(Task inputs Opens)

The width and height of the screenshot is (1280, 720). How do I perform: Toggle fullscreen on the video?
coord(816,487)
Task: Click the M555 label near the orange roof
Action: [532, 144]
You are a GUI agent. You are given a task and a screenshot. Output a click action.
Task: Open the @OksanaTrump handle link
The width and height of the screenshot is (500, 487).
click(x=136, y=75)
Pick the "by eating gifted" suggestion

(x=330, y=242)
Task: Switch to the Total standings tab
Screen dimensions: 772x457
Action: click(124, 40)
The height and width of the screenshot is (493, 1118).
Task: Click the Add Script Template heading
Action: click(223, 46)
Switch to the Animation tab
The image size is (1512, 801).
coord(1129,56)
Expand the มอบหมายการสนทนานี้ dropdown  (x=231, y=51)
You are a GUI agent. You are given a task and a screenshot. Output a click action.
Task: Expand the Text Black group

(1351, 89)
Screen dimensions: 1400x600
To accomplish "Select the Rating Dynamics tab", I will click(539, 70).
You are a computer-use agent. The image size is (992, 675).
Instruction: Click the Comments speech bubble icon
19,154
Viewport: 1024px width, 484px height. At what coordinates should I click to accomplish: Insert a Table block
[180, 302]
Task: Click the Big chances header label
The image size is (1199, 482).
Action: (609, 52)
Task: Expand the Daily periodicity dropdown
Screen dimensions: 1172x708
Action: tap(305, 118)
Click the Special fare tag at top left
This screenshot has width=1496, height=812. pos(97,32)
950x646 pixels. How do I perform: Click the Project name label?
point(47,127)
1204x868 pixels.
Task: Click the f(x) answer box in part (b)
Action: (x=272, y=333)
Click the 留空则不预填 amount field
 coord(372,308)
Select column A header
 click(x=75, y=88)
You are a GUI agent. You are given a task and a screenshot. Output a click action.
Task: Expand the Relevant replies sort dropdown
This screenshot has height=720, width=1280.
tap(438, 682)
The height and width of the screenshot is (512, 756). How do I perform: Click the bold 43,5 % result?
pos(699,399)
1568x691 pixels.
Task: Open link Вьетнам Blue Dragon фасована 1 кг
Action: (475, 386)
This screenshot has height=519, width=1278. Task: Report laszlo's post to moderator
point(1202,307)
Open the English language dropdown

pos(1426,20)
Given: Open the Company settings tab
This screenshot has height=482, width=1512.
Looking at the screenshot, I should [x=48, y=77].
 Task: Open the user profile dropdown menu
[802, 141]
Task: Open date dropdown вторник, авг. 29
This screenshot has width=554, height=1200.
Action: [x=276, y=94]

(Task inputs Closes)

Task instructions: Exactly as given, set down all of the lines above.

Result:
The width and height of the screenshot is (1280, 720). How do I perform: Toggle fullscreen on the video?
coord(816,487)
Task: Click the M555 label near the orange roof
Action: [532, 144]
You are a GUI agent. You are given a task and a screenshot. Output a click action.
Task: Open the @OksanaTrump handle link
The width and height of the screenshot is (500, 487).
click(x=136, y=75)
Pick the "by eating gifted" suggestion

(x=330, y=242)
Task: Switch to the Total standings tab
Screen dimensions: 772x457
Action: click(124, 40)
The height and width of the screenshot is (493, 1118).
Task: Click the Add Script Template heading
Action: click(223, 46)
Switch to the Animation tab
The image size is (1512, 801).
coord(1129,56)
Expand the มอบหมายการสนทนานี้ dropdown  (x=231, y=51)
You are a GUI agent. You are given a task and a screenshot. Output a click action.
Task: Expand the Text Black group

(1351, 89)
Screen dimensions: 1400x600
To accomplish "Select the Rating Dynamics tab", I will click(539, 70).
You are a computer-use agent. The image size is (992, 675).
Instruction: Click the Comments speech bubble icon
19,154
Viewport: 1024px width, 484px height. At what coordinates should I click to accomplish: Insert a Table block
[180, 302]
Task: Click the Big chances header label
The image size is (1199, 482).
Action: (609, 52)
Task: Expand the Daily periodicity dropdown
Screen dimensions: 1172x708
Action: tap(305, 118)
Click the Special fare tag at top left
This screenshot has width=1496, height=812. pos(97,32)
950x646 pixels. How do I perform: Click the Project name label?
point(47,127)
1204x868 pixels.
Task: Click the f(x) answer box in part (b)
Action: (x=272, y=333)
Click the 留空则不预填 amount field
 coord(372,308)
Select column A header
 click(x=75, y=88)
You are a GUI agent. You are given a task and a screenshot. Output a click action.
Task: Expand the Relevant replies sort dropdown
This screenshot has height=720, width=1280.
tap(438, 682)
The height and width of the screenshot is (512, 756). How do I perform: Click the bold 43,5 % result?
pos(699,399)
1568x691 pixels.
Task: Open link Вьетнам Blue Dragon фасована 1 кг
Action: (475, 386)
This screenshot has height=519, width=1278. Task: Report laszlo's post to moderator
point(1202,307)
Open the English language dropdown

pos(1426,20)
Given: Open the Company settings tab
This screenshot has height=482, width=1512.
Looking at the screenshot, I should [x=48, y=77].
 Task: Open the user profile dropdown menu
[802, 141]
Task: Open date dropdown вторник, авг. 29
This screenshot has width=554, height=1200.
Action: [x=276, y=94]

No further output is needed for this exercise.